** DATA EXTRACT follows **

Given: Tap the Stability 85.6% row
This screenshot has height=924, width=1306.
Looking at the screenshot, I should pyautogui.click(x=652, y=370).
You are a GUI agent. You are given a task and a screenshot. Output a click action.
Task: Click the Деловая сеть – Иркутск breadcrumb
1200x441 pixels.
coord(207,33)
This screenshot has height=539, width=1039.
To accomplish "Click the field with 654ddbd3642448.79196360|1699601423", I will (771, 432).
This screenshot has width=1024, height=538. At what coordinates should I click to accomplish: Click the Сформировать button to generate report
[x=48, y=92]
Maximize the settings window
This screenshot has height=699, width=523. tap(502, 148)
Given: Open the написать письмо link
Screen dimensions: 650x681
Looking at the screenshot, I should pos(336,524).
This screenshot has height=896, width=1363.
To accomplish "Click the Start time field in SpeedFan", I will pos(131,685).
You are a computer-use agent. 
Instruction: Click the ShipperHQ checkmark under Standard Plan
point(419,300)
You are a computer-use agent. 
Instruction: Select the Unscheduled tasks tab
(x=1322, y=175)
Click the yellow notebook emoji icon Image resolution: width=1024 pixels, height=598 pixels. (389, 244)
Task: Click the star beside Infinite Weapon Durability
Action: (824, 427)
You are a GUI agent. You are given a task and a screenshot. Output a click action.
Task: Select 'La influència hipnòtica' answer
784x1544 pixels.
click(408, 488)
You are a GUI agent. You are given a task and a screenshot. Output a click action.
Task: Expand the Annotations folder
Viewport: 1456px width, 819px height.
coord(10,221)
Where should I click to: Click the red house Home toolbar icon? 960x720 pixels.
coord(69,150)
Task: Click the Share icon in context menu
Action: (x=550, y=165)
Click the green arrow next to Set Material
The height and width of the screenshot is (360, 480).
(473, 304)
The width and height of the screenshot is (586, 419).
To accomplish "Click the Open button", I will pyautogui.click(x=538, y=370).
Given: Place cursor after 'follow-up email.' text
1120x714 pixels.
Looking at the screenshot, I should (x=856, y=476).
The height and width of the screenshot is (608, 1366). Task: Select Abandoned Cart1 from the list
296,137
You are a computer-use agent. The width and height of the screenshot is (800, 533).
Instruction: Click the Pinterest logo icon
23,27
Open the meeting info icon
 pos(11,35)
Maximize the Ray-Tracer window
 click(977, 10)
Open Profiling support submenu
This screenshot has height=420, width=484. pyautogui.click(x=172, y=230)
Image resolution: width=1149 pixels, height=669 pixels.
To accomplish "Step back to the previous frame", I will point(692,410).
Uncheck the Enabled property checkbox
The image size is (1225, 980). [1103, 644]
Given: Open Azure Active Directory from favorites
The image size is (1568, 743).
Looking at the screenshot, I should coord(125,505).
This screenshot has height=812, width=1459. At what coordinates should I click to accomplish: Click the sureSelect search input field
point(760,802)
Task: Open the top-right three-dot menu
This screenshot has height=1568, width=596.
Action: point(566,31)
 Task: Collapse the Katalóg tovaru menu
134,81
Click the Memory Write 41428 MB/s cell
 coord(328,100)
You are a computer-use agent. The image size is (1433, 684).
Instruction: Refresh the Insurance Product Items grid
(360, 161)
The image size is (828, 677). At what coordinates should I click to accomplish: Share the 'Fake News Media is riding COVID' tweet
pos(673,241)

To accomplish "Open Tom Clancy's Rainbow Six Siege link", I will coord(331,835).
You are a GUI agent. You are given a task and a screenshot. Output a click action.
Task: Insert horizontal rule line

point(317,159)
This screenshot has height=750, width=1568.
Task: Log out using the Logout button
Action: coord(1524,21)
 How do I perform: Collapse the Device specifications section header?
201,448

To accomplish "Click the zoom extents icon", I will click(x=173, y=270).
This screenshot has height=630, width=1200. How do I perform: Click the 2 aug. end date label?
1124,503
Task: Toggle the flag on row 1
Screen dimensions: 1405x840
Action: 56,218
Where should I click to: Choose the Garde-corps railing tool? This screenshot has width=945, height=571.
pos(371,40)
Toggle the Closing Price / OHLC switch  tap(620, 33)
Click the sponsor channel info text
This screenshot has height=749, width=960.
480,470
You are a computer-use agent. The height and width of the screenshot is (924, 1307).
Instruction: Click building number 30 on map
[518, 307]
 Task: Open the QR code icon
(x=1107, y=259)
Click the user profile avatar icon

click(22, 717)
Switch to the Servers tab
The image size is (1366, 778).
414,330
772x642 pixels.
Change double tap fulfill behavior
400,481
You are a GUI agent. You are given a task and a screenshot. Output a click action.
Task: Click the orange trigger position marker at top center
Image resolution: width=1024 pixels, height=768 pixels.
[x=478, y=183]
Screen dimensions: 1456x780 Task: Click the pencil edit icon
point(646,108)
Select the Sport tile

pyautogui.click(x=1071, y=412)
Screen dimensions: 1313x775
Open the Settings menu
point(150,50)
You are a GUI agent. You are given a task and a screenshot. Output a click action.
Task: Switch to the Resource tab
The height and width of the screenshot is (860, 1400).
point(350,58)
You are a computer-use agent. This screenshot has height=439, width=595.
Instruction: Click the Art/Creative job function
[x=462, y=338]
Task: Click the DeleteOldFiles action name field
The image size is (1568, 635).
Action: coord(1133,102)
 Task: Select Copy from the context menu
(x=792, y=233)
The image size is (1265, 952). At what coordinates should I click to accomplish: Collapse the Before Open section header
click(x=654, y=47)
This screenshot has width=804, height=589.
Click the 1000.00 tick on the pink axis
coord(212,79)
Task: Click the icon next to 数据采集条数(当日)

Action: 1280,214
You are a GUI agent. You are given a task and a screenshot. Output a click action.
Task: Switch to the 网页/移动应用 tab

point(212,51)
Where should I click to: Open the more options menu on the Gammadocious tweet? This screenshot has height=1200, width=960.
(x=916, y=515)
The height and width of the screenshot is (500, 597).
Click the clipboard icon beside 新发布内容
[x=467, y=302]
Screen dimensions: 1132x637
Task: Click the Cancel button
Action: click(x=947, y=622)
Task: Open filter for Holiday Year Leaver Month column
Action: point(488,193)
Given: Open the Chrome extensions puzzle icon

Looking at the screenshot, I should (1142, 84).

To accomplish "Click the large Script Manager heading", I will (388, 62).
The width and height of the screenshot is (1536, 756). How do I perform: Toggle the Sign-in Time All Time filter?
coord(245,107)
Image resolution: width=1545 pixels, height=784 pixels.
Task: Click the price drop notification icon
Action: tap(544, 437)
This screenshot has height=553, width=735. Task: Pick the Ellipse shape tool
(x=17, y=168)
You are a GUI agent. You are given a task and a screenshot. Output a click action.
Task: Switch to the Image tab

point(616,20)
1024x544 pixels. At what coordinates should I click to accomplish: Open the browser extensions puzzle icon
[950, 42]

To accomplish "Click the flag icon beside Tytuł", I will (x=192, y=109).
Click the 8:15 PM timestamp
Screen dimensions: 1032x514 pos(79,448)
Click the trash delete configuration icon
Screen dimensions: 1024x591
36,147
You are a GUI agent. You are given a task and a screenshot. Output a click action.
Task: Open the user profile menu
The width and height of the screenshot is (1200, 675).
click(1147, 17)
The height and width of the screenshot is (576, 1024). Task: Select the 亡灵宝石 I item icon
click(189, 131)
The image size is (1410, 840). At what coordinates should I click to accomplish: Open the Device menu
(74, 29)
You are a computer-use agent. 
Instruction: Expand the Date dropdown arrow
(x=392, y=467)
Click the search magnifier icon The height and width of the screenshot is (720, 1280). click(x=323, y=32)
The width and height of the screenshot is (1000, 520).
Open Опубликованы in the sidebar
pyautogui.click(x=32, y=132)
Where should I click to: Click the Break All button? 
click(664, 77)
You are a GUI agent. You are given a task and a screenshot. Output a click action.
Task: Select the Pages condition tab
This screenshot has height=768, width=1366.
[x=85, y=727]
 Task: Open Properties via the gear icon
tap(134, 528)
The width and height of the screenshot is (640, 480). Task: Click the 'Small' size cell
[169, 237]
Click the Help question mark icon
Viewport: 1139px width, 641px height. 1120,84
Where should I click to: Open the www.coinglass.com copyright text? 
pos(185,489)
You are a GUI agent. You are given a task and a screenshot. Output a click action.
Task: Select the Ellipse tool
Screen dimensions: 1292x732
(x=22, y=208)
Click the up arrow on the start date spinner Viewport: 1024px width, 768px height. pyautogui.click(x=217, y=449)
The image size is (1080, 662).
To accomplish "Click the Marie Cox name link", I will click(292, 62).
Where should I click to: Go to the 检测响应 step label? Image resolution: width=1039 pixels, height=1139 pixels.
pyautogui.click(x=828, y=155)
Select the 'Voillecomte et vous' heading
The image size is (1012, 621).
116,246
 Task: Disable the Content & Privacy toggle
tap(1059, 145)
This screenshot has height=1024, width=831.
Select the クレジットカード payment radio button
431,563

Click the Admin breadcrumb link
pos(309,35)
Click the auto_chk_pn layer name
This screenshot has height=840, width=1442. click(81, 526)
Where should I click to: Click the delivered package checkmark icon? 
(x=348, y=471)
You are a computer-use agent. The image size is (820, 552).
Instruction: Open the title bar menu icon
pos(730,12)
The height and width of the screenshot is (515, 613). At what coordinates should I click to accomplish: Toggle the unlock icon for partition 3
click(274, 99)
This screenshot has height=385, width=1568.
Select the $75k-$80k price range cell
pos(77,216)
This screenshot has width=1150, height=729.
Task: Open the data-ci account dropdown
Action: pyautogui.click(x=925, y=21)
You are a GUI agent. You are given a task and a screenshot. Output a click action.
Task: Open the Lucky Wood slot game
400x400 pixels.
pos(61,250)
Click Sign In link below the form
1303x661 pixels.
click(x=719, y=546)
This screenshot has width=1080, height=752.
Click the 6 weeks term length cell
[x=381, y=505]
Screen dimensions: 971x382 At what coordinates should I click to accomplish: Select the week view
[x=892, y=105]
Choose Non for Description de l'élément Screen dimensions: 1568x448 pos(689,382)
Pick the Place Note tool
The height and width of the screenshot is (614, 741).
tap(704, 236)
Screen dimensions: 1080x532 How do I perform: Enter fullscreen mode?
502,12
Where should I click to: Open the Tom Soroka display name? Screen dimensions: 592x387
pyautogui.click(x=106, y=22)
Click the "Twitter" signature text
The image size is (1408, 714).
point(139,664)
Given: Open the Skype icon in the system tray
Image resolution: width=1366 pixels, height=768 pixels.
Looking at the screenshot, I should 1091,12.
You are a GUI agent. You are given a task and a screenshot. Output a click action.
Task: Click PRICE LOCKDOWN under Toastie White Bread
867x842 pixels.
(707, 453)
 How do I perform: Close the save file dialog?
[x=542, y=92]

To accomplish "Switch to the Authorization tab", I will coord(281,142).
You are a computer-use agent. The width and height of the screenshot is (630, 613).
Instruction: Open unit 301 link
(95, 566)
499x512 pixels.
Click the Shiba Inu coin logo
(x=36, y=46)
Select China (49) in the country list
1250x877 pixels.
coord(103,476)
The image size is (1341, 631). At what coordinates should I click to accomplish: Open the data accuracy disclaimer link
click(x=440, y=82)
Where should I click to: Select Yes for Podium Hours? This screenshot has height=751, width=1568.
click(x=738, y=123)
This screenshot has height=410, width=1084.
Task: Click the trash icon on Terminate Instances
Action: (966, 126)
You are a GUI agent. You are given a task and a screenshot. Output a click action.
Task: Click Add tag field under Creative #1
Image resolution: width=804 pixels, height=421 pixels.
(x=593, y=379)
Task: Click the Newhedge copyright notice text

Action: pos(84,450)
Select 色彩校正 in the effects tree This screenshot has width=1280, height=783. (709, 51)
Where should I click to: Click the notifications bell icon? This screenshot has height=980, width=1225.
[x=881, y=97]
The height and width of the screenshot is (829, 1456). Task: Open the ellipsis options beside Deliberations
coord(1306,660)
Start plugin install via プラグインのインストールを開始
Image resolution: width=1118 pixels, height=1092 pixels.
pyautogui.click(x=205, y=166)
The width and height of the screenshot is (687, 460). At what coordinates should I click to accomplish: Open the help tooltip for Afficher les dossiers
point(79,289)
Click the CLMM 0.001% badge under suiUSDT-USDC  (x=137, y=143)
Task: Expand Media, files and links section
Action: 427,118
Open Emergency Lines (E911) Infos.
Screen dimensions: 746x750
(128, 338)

** End of DATA EXTRACT **

• _EXERCISE_:
Start with the line that contains "Instruction: Open unit 301 link", end with the last line of the entries, and please retype every line in that span exactly, with no others.

• _EXERCISE SOLUTION_:
Instruction: Open unit 301 link
(95, 566)
499x512 pixels.
Click the Shiba Inu coin logo
(x=36, y=46)
Select China (49) in the country list
1250x877 pixels.
coord(103,476)
The image size is (1341, 631). At what coordinates should I click to accomplish: Open the data accuracy disclaimer link
click(x=440, y=82)
Where should I click to: Select Yes for Podium Hours? This screenshot has height=751, width=1568.
click(x=738, y=123)
This screenshot has height=410, width=1084.
Task: Click the trash icon on Terminate Instances
Action: (966, 126)
You are a GUI agent. You are given a task and a screenshot. Output a click action.
Task: Click Add tag field under Creative #1
Image resolution: width=804 pixels, height=421 pixels.
(x=593, y=379)
Task: Click the Newhedge copyright notice text

Action: pos(84,450)
Select 色彩校正 in the effects tree This screenshot has width=1280, height=783. (709, 51)
Where should I click to: Click the notifications bell icon? This screenshot has height=980, width=1225.
[x=881, y=97]
The height and width of the screenshot is (829, 1456). Task: Open the ellipsis options beside Deliberations
coord(1306,660)
Start plugin install via プラグインのインストールを開始
Image resolution: width=1118 pixels, height=1092 pixels.
pyautogui.click(x=205, y=166)
The width and height of the screenshot is (687, 460). At what coordinates should I click to accomplish: Open the help tooltip for Afficher les dossiers
point(79,289)
Click the CLMM 0.001% badge under suiUSDT-USDC  (x=137, y=143)
Task: Expand Media, files and links section
Action: 427,118
Open Emergency Lines (E911) Infos.
Screen dimensions: 746x750
(128, 338)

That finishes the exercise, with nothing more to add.